### Compiti da svolgere
• A. Traduci in inglese questa frase del testo sulla prostituzione e il capitale: "Recenti studi dell'Unione Europea riferiscono che, per volume di affari, è inferiore soltanto all'industria delle armi."
• B. Prosegui il testo sulla prostituzione e il capitale a partire dal punto in cui si ferma.

### Testo estratto
La
lotta delle donne
Contro la prostituzione, lotta al
capitale
Pia Gigli
Mercato del sesso
L'industria del sesso è uno tra i più fiorenti settori
dell'economia capitalista. Recenti studi dell'Unione Europea riferiscono che,
per volume di affari, è inferiore soltanto all'industria delle armi. Come
qualsiasi altro settore economico produce sfruttamento e alienazione, viene alimentato
da bisogni indotti e costruiti ad arte dal sistema capitalistico che fonda il
suo dominio anche sulla repressione sessuale.
I servizi erogati dall'industria del sesso, e qui si tratta
soprattutto della vendita (per lo più femminile) e acquisto (prevalentemente
maschile) di prestazioni sessuali attraverso la prostituzione, si collocano
nella sfera della "riproduzione" rappresentata dalle attività
materiali, fisiche e psichiche (come nutrirsi, vestirsi, divertirsi e anche
fare l'amore) che permettono al lavoratore di mantenersi in vita, rigenerarsi ed
essere pronto per la produzione. In questo ambito il capitale assegna alle donne
il ruolo principale nel lavoro di cura prevalentemente all'interno della
famiglia, istituzione funzionale al mantenimento del sistema, e anche fuori
dalla famiglia. Il capitale ha necessità dunque di controllare la sfera della
riproduzione - su cui non esita, tra l'altro, a fare profitto - e delle
relazioni anche al di fuori dei classici luoghi di produzione (come la
fabbrica): nella famiglia e nella società. Ma le relazioni tra uomini e donne nel
capitalismo sono distorte e rese disumane da un sistema di produzione che riduce
le persone a cose; gli uomini e le donne sono divisi secondo il detto divide et impera. Il matrimonio e la
prostituzione sono, come rilevava Marx, due facce della stesa medaglia. Per
questo finché esisterà il capitalismo, queste istituzioni gli saranno
necessarie e continueranno ad alimentare disuguaglianze, oppressione delle
donne (e dei giovani) e sessismo.
Prostituzione: una
questione di classe?

### Dati raccolti
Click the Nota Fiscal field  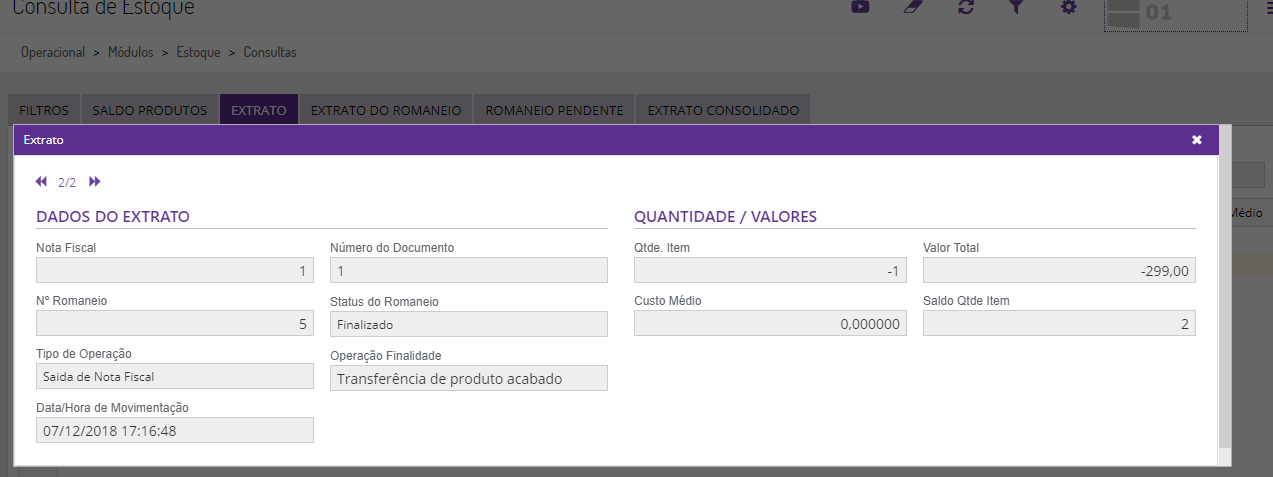click(175, 271)
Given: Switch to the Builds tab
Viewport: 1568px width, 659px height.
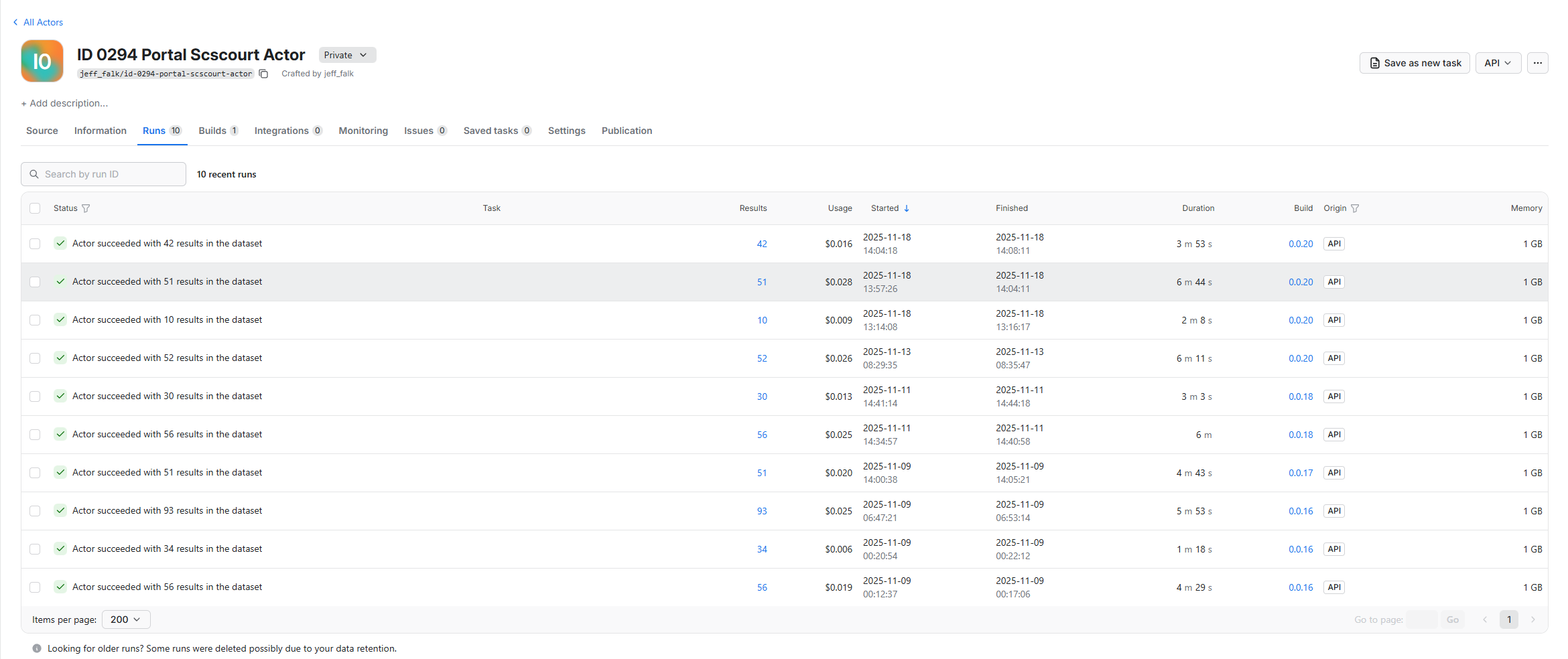Looking at the screenshot, I should [211, 131].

### Risultati per compito
• A. Recent European Union studies report that, in terms of business volume, it is second only to the arms industry.

• B.
Nella prostituzione si può riconoscere una linea di classe che
individua da un lato le prostitute che rivendicano la loro "libera
scelta" al pari di qualsiasi libero imprenditore, e quindi la legittimità
di fornire prestazioni sessuali su compenso e di avere, di conseguenza, i
diritti che la società borghese riconosce alle imprese ed i relativi doveri
(come pagare le tasse ecc.). Ma queste sono una minoranza, infatti dall'altro
lato il mercato del sesso è alimentato per gran parte da quella quota di donne
immigrate costrette alla vendita del loro corpo-merce come quella quota di
uomini immigrati costretti a vendere la loro merce forza-lavoro. Con una
inesatta, ma facile ed efficace equazione Tratta = Immigrazione clandestina =
Prostituzione, governi di centrodestra e di centrosinistra tendono a ridurre la
prostituzione ad una qu
estione di ordine pubblico, alternano paternalismo e
vittimizzazione nei confronti delle prostitute e politiche repressive nei loro
confronti e nei confronti dei clienti. Si va da proposte di criminalizzazione e
ghettizzazione come la riapertura delle "case chiuse", la caccia ai
clienti, l’aumento dei controlli delle forze dell'ordine, l'individuazione dei
quartieri a luci rosse con maggiori poteri ai sindaci, in un continuum, con diverse sfumature, che
dallo scorso governo Berlusconi, arriva al governo Prodi (è recente una
proposta di legge sulla prostituzione di Amato, ministro degli interni),
passando per il patto per la sicurezza del sindaco Veltroni e per gli scossoni
securitari di vari altri sindaci di centrodestra e di centrosinistra. Sono
politiche che tendono a regolare ulteriormente i flussi migratori, a soddisfare
le esigenze di moralità e di tranquillità dei borghesi perbenisti, e che invece
alimentano la clandestinità, lo sfruttamento ed il razzismo. Lo dimostra il recente decreto sulla sicurezza,
votato anche dalle forze della sinistra arcobaleno che, tra l’altro prevede
l’espulsione anche dei cittadini comunitari, oltre che di quelli
extracomunitari, per motivi di ordine pubblico.
Il capitale e i suoi governi da una parte vogliono
combattere così lo scandalo e l'orrore della prostituzione e della criminalità
ad essa associata, ma allo stesso tempo la alimentano, come dimostra il noto
traffico di ragazze dell'est Europa ai fini della prostituzione, gestito dalle
forze dell'Onu e della Kfor in Kosovo.
Ci deve essere una
risposta della classe operaia
Di fronte alla vendita del corpo e del sesso la classe dei
lavoratori e delle lavoratrici deve essere la prima a comprendere i meccanismi
di dominio del capitale che ne sono alla base. Un dominio che nasce nei rapporti
di lavoro e si allarga ai rapporti sociali, compresi i rapporti tra uomini e
donne. La classe operaia organizzata deve combattere tutte le forme di
oppressione prodotte dal capitale lottando contro le divisioni create ad arte
dal capitale tra lavoratori nativi e immigrati, tra lavoratori stabili e
precari, tra uomini e donne proletarie.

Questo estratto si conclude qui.